** Start of DATA FOR THE TASK **

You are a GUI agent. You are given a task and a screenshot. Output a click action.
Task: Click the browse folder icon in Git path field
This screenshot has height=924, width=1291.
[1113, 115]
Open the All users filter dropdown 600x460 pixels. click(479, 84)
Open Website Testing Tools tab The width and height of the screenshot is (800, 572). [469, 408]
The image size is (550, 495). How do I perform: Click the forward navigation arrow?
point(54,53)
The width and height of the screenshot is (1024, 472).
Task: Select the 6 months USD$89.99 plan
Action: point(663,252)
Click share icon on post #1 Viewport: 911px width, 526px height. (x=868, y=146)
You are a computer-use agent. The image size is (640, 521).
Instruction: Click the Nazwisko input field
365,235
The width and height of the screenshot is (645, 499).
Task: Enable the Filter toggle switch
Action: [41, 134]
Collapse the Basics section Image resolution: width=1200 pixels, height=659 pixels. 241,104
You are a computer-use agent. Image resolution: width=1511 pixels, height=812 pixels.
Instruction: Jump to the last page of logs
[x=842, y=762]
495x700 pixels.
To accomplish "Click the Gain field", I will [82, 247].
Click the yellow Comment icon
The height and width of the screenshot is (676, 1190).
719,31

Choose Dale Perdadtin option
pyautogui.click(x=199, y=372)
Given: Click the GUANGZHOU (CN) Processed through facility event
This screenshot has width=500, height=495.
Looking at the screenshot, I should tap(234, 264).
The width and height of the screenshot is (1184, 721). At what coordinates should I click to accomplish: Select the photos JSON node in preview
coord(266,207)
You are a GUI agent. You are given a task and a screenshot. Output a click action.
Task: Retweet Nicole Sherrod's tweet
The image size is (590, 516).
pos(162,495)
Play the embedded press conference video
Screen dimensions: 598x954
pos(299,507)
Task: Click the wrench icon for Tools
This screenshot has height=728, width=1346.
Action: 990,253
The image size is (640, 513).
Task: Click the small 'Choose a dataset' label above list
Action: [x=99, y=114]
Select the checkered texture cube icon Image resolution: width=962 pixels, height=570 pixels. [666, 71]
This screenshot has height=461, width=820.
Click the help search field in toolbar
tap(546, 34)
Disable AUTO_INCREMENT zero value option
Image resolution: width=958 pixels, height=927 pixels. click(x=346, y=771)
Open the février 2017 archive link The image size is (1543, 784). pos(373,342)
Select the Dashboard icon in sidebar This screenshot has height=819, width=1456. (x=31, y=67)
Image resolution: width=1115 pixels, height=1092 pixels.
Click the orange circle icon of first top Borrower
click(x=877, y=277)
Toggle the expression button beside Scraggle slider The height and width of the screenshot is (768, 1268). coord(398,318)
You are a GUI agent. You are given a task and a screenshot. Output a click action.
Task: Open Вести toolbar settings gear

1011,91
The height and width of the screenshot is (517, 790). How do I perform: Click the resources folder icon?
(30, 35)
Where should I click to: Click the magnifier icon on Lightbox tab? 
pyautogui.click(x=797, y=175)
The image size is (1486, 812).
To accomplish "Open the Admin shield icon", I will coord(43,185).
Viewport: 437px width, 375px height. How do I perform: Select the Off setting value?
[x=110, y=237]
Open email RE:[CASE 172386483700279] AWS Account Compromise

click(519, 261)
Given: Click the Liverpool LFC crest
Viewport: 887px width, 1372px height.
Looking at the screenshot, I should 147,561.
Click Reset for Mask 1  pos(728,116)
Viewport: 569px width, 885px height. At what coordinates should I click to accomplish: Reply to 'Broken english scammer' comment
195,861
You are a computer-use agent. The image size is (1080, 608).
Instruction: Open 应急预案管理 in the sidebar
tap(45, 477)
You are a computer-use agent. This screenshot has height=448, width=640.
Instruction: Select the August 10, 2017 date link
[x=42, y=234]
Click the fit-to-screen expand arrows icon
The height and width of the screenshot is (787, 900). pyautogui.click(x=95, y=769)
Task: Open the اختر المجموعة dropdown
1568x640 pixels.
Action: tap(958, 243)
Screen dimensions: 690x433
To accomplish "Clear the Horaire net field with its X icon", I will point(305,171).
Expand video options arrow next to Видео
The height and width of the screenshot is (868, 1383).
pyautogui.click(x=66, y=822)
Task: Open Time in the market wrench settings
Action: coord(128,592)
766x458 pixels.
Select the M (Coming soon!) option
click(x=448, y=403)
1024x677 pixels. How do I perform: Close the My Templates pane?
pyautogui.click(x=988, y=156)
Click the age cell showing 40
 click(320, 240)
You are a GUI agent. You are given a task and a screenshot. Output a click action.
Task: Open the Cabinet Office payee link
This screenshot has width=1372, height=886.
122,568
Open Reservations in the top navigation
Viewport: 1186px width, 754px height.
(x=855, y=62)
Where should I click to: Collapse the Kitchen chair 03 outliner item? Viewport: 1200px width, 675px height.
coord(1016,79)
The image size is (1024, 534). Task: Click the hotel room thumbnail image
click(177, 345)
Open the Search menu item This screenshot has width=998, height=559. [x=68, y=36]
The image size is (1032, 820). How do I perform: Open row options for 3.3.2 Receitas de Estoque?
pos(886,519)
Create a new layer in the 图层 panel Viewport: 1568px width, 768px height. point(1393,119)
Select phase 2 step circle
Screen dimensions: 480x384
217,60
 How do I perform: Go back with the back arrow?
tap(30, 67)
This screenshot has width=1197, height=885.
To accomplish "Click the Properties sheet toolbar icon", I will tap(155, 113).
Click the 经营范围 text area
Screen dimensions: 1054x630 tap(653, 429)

** End of DATA FOR THE TASK **

- THE PROBLEM
From the items above, extract each line that contains the string "coordinates". Treat uppercase and lowercase as different.

- ANSWER TO THIS PROBLEM
The width and height of the screenshot is (1184, 721). At what coordinates should I click to accomplish: Select the photos JSON node in preview
Viewport: 569px width, 885px height. At what coordinates should I click to accomplish: Reply to 'Broken english scammer' comment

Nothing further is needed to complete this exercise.